Especially in high-performance distribution and switchgear systems, fault arcs can result in devastating destruction of equipment, system parts, or complete switchgear systems. To reduce damage and avoid a longer failure of the power supply, it is necessary to detect and quench fault arcs, in particular high amperage or parallel fault arcs, in a few milliseconds. Conventional protective systems for power supply facilities cannot reliably maintain the necessary chronological requirements.

Fault arc detectors are used for detecting fault arcs, which detect a fault arc in the system by evaluating optical signals and possibly further release conditions, for example, an overcurrent in the circuit, see, for example, DE102015207802A1 (Dehn+Söhne GmbH & Co. KG) 3 Nov. 2016.

In general, a short-circuiting device is used for quenching the fault arc, which produces a short circuit before the fault arc after receiving a trigger signal from a fault arc detector in the circuit, see, for example, DE941914101 (Klöckner-Moeller GmbH) 09.05.1996 and WO2000062320A1 (Moeller GmbH) 19 Oct. 2000. Arc voltage can therefore no longer build up at the location of the fault arc and the fault arc is quenched.

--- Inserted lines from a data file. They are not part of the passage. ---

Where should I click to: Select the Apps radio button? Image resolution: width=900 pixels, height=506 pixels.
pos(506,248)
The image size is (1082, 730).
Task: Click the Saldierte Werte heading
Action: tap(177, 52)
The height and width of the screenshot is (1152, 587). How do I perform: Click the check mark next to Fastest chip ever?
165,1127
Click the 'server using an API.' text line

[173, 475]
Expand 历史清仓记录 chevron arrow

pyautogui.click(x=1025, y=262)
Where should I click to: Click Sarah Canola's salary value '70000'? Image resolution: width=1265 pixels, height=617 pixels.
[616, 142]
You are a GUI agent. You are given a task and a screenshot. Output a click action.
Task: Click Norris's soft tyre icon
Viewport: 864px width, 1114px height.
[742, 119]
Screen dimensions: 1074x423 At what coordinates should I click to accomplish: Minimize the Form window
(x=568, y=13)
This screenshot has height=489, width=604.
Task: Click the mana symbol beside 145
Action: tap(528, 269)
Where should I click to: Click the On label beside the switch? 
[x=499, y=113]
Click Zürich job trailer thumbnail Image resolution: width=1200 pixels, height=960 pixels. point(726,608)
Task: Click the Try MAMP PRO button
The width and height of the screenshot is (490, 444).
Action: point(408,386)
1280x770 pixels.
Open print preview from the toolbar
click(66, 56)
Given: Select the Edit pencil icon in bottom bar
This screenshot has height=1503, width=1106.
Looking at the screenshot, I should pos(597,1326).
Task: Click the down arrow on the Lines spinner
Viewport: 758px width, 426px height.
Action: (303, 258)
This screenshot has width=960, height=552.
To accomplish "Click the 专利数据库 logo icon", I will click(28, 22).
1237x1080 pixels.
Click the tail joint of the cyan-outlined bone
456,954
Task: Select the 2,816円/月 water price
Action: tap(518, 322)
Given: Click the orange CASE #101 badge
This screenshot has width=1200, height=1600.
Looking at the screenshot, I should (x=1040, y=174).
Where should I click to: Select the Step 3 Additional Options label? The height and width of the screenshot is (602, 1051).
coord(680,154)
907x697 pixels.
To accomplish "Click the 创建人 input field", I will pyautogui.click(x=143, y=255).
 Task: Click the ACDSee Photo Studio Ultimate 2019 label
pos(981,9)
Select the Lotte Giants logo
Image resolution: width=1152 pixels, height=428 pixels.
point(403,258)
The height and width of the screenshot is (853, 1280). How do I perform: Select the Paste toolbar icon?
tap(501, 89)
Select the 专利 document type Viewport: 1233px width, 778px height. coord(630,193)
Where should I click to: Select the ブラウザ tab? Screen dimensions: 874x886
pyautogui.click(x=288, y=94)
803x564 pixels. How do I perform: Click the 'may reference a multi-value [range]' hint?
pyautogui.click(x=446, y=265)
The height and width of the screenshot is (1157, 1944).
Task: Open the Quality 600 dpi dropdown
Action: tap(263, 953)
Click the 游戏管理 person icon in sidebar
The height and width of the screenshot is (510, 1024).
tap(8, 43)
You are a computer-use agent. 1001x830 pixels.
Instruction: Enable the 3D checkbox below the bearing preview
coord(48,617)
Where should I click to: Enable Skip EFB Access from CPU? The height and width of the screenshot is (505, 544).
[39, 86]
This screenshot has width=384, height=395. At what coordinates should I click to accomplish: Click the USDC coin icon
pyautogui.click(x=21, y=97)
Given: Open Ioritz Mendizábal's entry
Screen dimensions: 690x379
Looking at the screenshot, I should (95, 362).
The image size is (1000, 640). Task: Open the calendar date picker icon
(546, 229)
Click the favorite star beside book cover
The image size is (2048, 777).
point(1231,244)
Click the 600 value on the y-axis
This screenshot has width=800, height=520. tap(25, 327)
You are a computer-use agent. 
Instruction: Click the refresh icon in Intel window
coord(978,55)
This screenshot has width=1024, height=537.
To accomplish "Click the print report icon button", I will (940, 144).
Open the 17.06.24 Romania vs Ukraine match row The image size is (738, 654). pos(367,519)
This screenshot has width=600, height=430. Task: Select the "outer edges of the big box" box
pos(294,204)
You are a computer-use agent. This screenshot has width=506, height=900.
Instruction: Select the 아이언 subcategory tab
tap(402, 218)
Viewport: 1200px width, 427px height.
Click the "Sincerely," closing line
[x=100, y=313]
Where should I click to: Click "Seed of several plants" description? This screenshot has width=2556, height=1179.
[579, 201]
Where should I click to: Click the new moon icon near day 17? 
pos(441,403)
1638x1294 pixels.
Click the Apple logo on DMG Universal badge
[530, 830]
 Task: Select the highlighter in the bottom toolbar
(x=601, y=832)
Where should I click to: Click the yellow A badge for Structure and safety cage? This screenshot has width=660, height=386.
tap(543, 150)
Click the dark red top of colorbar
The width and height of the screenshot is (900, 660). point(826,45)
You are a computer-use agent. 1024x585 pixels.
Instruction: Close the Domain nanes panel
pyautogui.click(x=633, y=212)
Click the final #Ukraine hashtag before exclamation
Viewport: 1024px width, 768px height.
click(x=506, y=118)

The function of such a short-circuiting device 12 is illustrated in principle on the basis of a low-voltage grid having a three-phase transformer 4 as the current source in FIGS. 1 to 3. The three strands of the three-phase transformer 4 are connected to one another in a star point connected to a ground point 8, which is also the connection point for a neutral conductor N. Low-voltage grids are generally embodied having a grounded neutral conductor N as four-conductor systems, in order to also allow single-phase loads to be connected. Electrical energy is guided from the three-phase transformer 4 via three outer conductors L1, L2, and L3 to a load connection 28, to which an electrical load 29 is connected.

A power switch 10 having protective function, which has switching contacts for interrupting the outer conductors L1, L2, and L3, is connected between the three-phase transformer 4 and the load connection 28.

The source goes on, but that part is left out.